おそらく資質としては、二人ともたいした差はないのだろうが、こと学校の成績に関しては、小さな頃から月葉のほうがずっと優れていた。
どのみちやらなければならないことなら、先に片付けてしまったほうがいいと、手際よく課題を処理していく月葉に対し、教科書もノートも机の上に放り出したまま、およそ学問とかけ離れたことに励んでいた貴奈津とは、成績に大きな差がつくのは至極当然の結果といえた。

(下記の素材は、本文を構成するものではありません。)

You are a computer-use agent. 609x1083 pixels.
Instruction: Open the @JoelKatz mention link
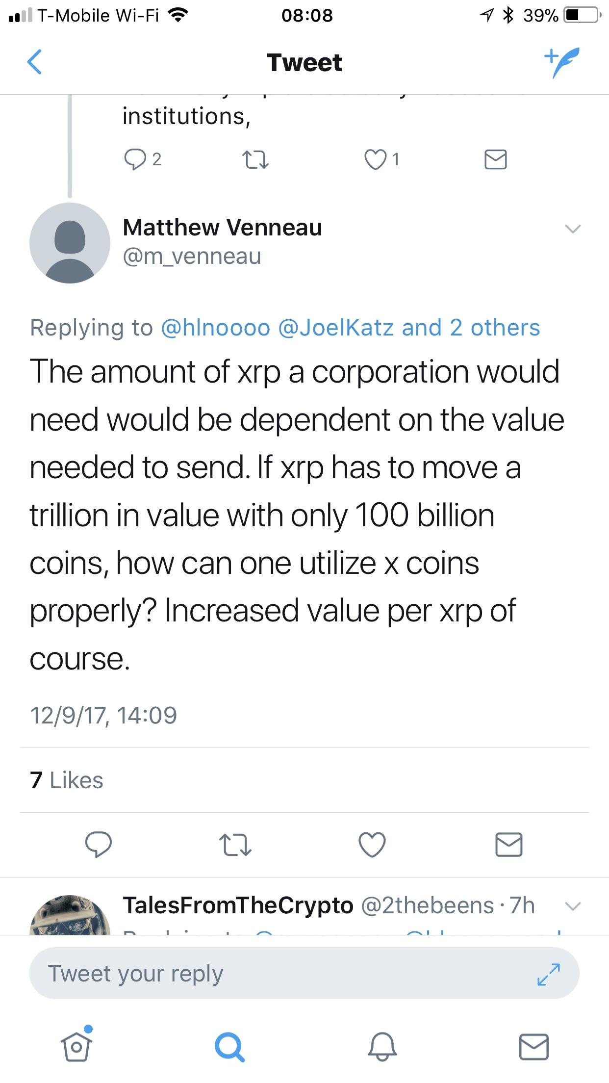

二人とも関東一円を一ブロックとする、高校大学一貫教育単位制スクールの学生だが、一七歳の貴奈津が高校二年程度の単位しか取得していないのにくらべ、一六歳の月葉は大学二年相当のカリキュラムに進んでしまっている。
年齢と学年が逆転してしまっているわけだ。
貴奈津だって年齢相応のことはやっているのだけれど。
「だけど、なんでわたしなの?
鍵になっちゃったのが。
その点が、どうも納得できないわ」
「ボクだって納得できんわい。
だけど、これは相性みたいなもので、どうしようもないんだ」
そういう言われかたはないんじゃないか、と貴奈津は思う。
「ところで、レイ」
「なんだ」
「……えらそうに。
あのね、さっきから道なりに走ってるけど、正しく目的地に向かってるんでしょうね」
「大丈夫だ。
ちゃんと近付きつつあるから心配ない」
「う、そうなの?」
ついアクセルを弛めてしまう。
貴奈津の頭の中にゴジラとガメラが現れ、仲よくタップを踏んでみせたからである。
「だいたい異界の歪みとか魔獣とかっていうのは、どこにある、どこにいる、というものじゃないんだ。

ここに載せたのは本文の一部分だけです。